[Stored dataset items]
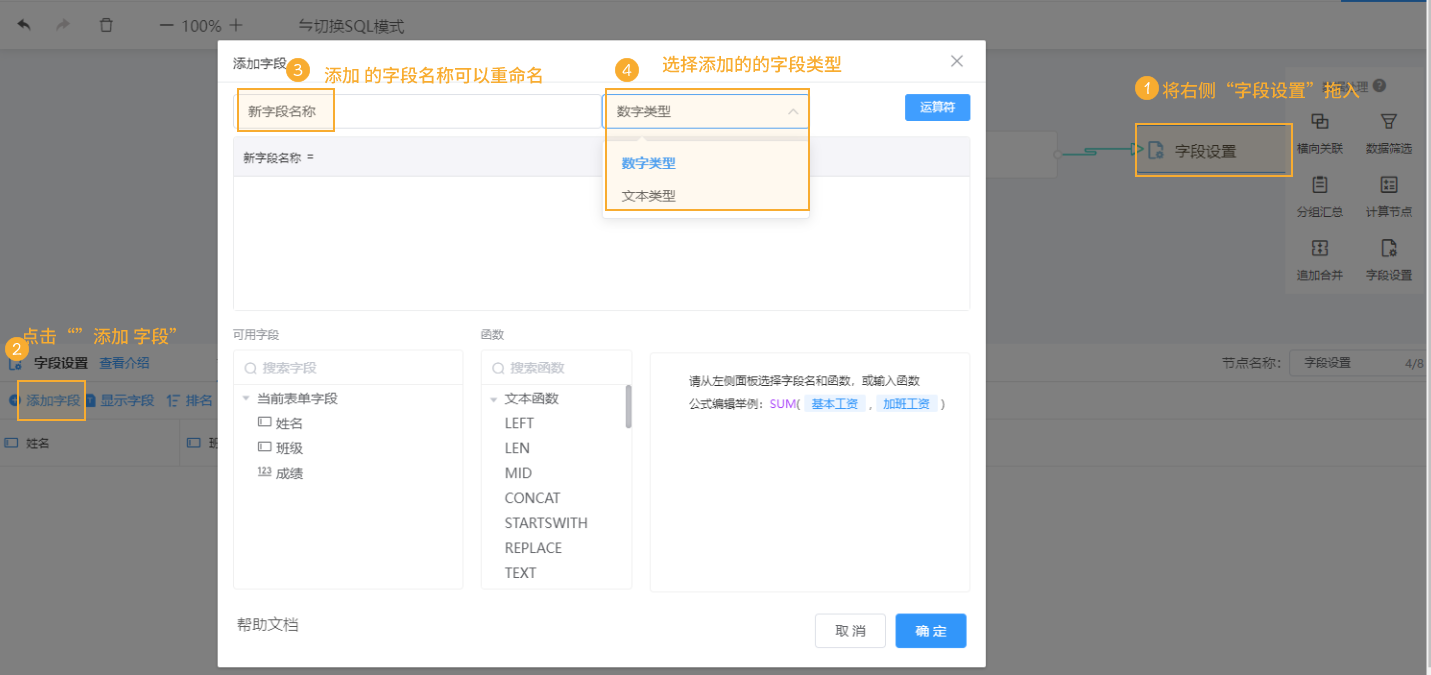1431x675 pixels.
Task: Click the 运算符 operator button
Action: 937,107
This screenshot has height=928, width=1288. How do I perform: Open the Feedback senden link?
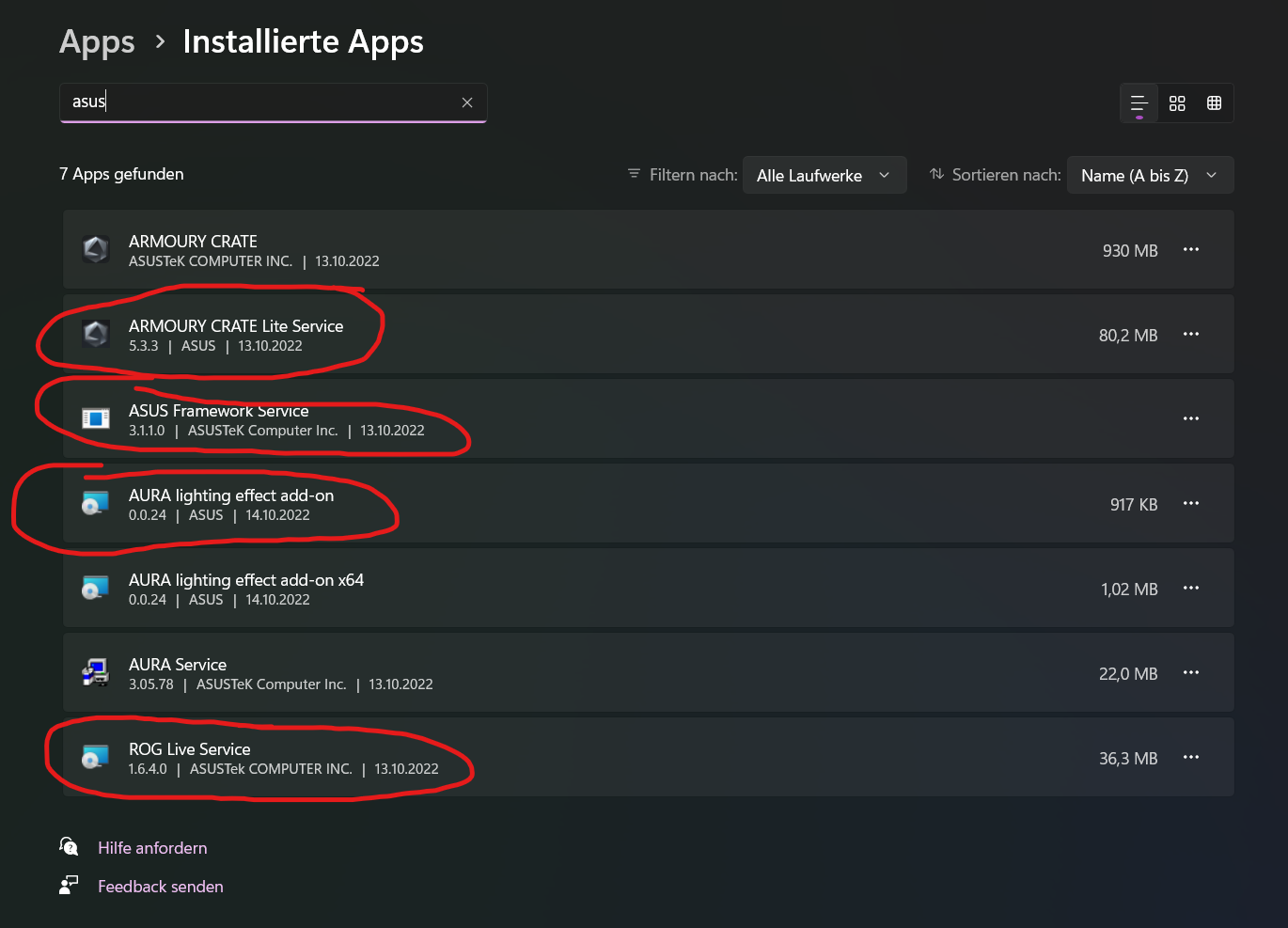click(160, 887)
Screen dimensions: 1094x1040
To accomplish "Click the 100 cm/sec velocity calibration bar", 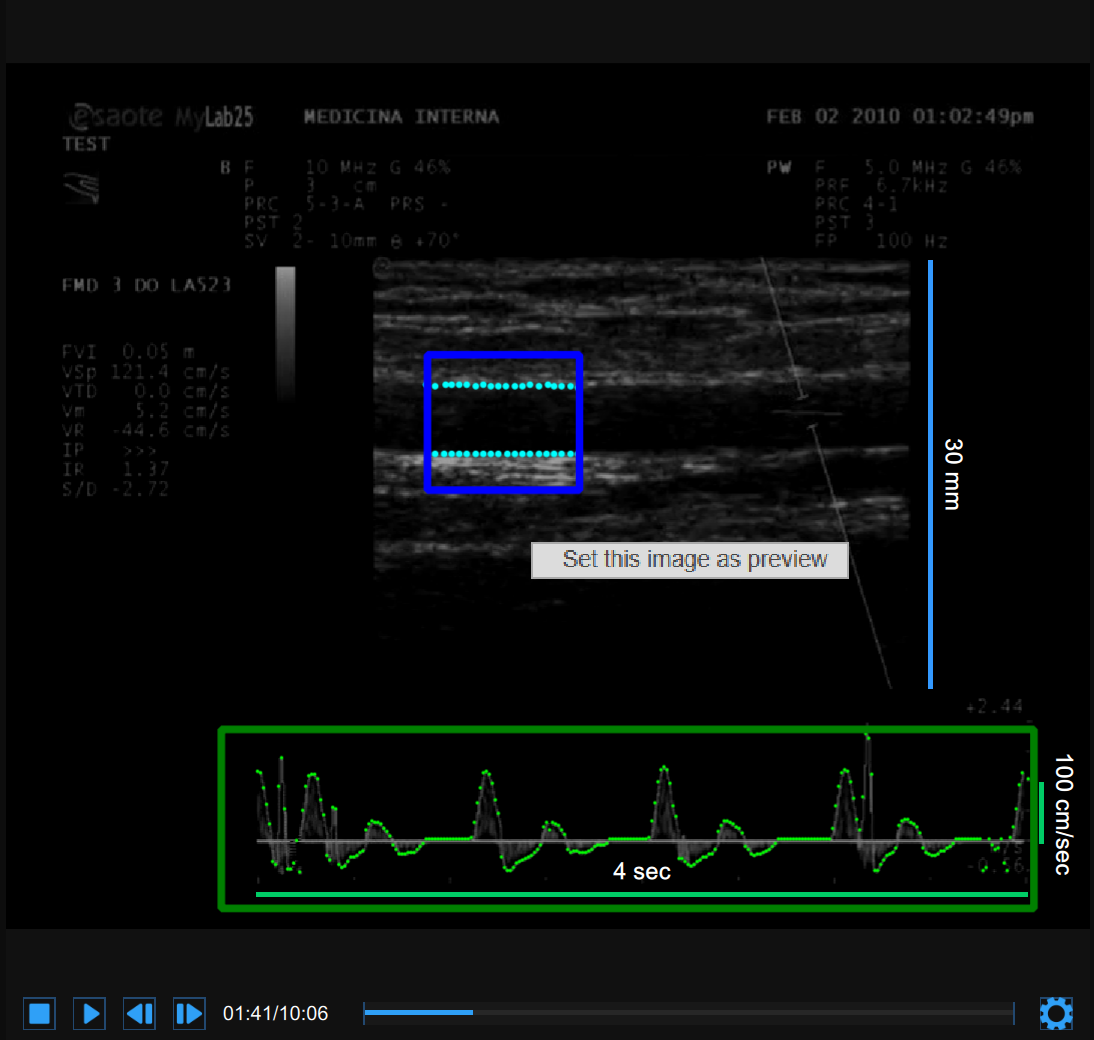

* * *

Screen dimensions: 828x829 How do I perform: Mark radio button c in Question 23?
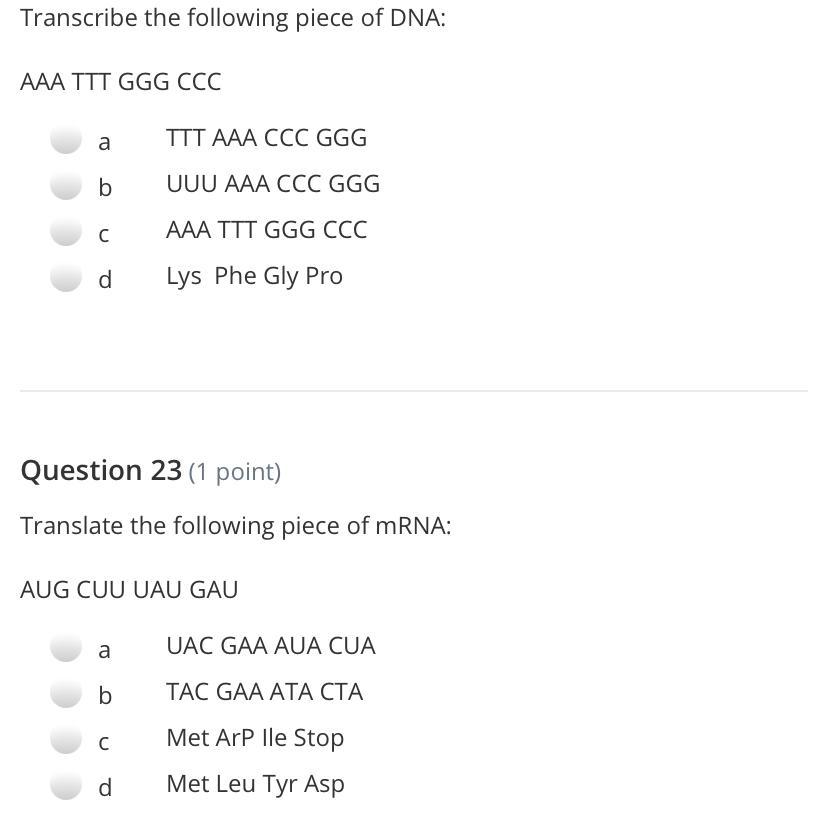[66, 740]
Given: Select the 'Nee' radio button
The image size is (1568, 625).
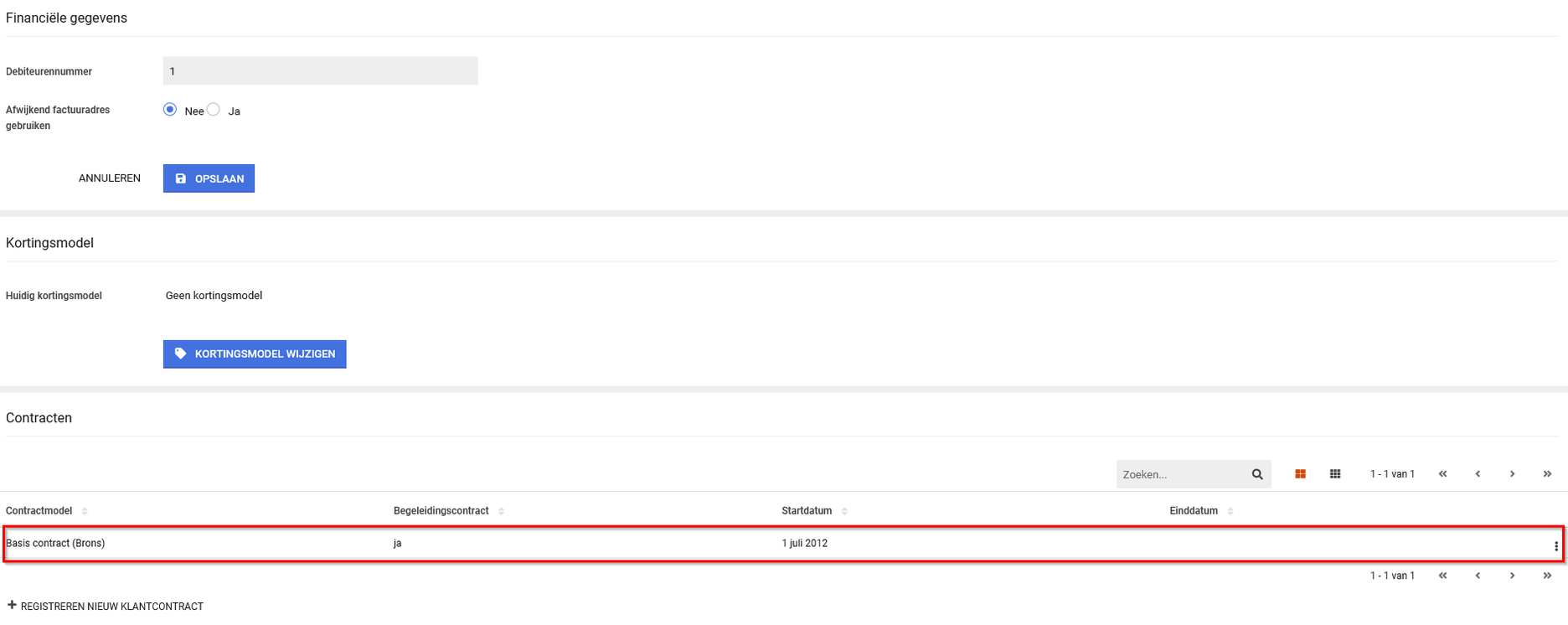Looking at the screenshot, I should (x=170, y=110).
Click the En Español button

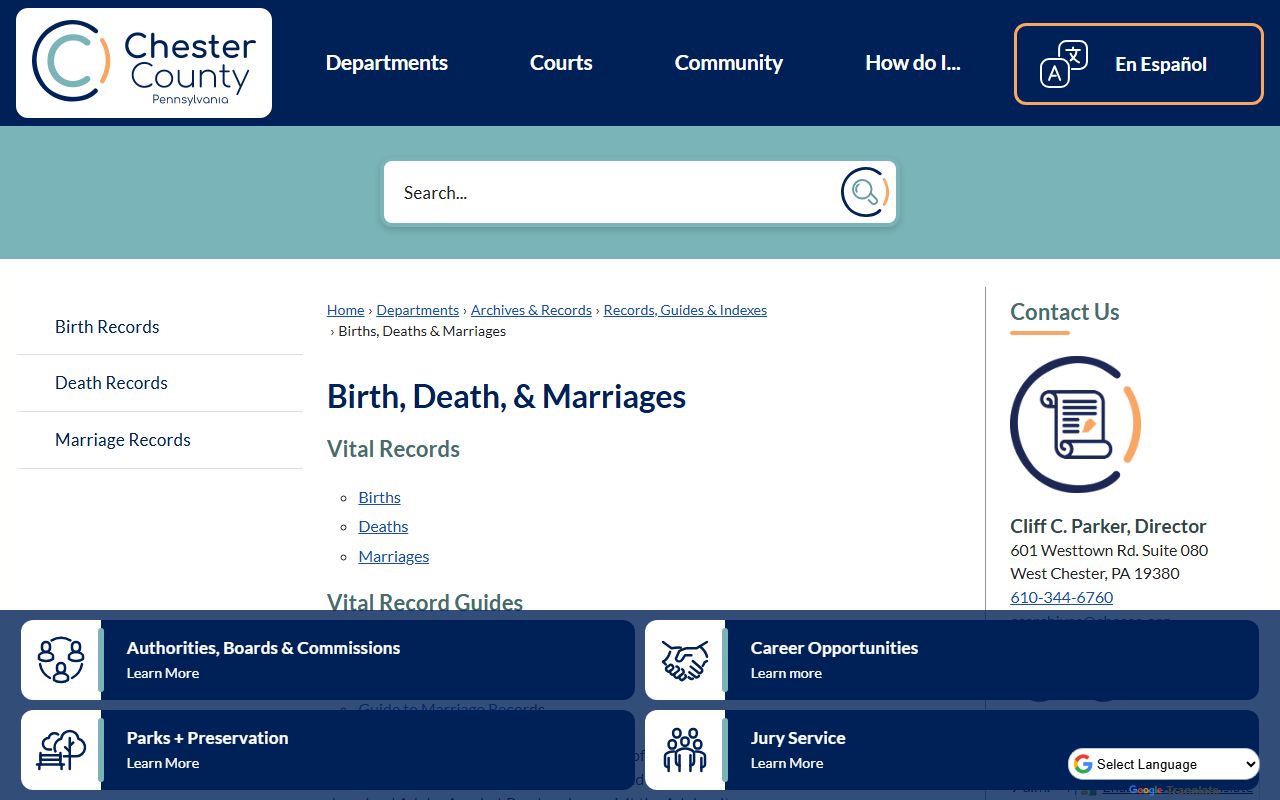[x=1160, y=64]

**Prompt**:
Edit everything from the line containing "This screenshot has" down to the line containing "the 100 cm/sec" so that "velocity" becomes "speed" and nothing else changes. Return only those lines, without the pictures.

**Task response**:
This screenshot has height=928, width=1288. How do I perform: Open the Feedback senden link?
click(160, 887)
Screen dimensions: 1094x1040
To accomplish "Click the 100 cm/sec speed calibration bar", 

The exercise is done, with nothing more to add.